SPD in Nordrhein-Westfalen Fraktionschef fordert Landesvorsitzenden heraus

Der Machtkampf in der nordrhein-westfälischen SPD spitzt sich zu: Nach SPIEGEL-Informationen fordert Fraktionschef Kutschaty den Landesvorsitzenden Hartmann heraus.
Thomas Kutschaty: "Da müssen bei uns alle Alarmglocken schrillen!"

Thomas Kutschaty: "Da müssen bei uns alle Alarmglocken schrillen!"

Foto: Johannes Neudecker / dpa

Der Chef der SPD-Landtagsfraktion, Thomas Kutschaty, will neuer Vorsitzender der nordrhein-westfälischen SPD werden. Kutschaty will am 14. November beim Landesparteitag für den SPD-Parteivorsitz kandidieren, schreibt er in einem Brief an die SPD-Landtagsabgeordneten, der dem SPIEGEL vorliegt. Auch die Nachrichtenagentur dpa berichtet darüber.

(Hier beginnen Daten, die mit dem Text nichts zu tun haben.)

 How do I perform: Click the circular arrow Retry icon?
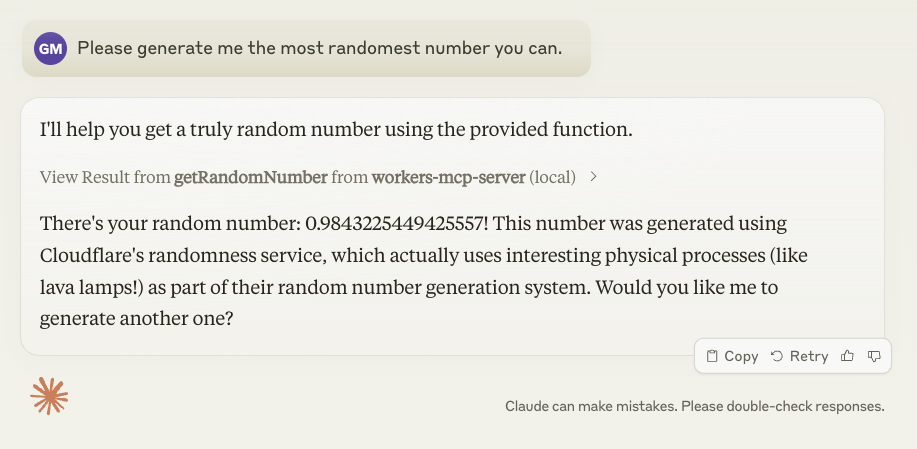tap(777, 356)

Damit könnte es zu einem Machtkampf mit dem derzeitigen Landesparteichef Sebastian Hartmann kommen. Dieser hatte ebenfalls angekündigt, erneut für eine Kandidatur für den Parteivorsitz des mitgliederstärksten SPD-Landesverbands bereitzustehen. Der SPD-Bundestagsabgeordnete ist seit 2018 Landesparteichef.

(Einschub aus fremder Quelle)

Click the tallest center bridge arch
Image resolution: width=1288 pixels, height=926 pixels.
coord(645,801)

Die SPD hatte bei den Kommunalwahlen in NRW hohe Verluste hinnehmen müssen und ihr schlechtestes Ergebnis bei Kommunalwahlen überhaupt eingefahren. Die Partei hatte aber wichtige Städte wie Dortmund halten können. Zwischen Kutschaty, dem mächtigen Landtagsfraktionschef, und Hartmann schwelt seit Langem eine Rivalität.

Möglich wäre in der NRW-SPD auch eine Doppelspitze nach dem Vorbild der Bundes-SPD. Der Landesvorstand werde einen entsprechenden Antrag für den Landesparteitag im November vorlegen, hatte Hartmann gesagt. Die Doppelspitze müsste aber mit einem Mann und einer Frau besetzt werden.

In dem dreiseitigen Brief an seine Fraktion schreibt Kutschaty über seine Herkunft und seine politische Sozialisation. "Ich bin in einer Sozialwohnung in Essen aufgewachsen. Mein Vater war Eisenbahner und meine Mutter Hausfrau. Abitur hatte in der Familie niemand." Seine Eltern hätten ihm ermöglicht, Abitur zu machen und zu studieren, was ihnen selbst nicht möglich gewesen sei. Er sei deshalb "als Kind der Brandt-Ära" in die SPD eingetreten, um sich für Gerechtigkeit einzusetzen.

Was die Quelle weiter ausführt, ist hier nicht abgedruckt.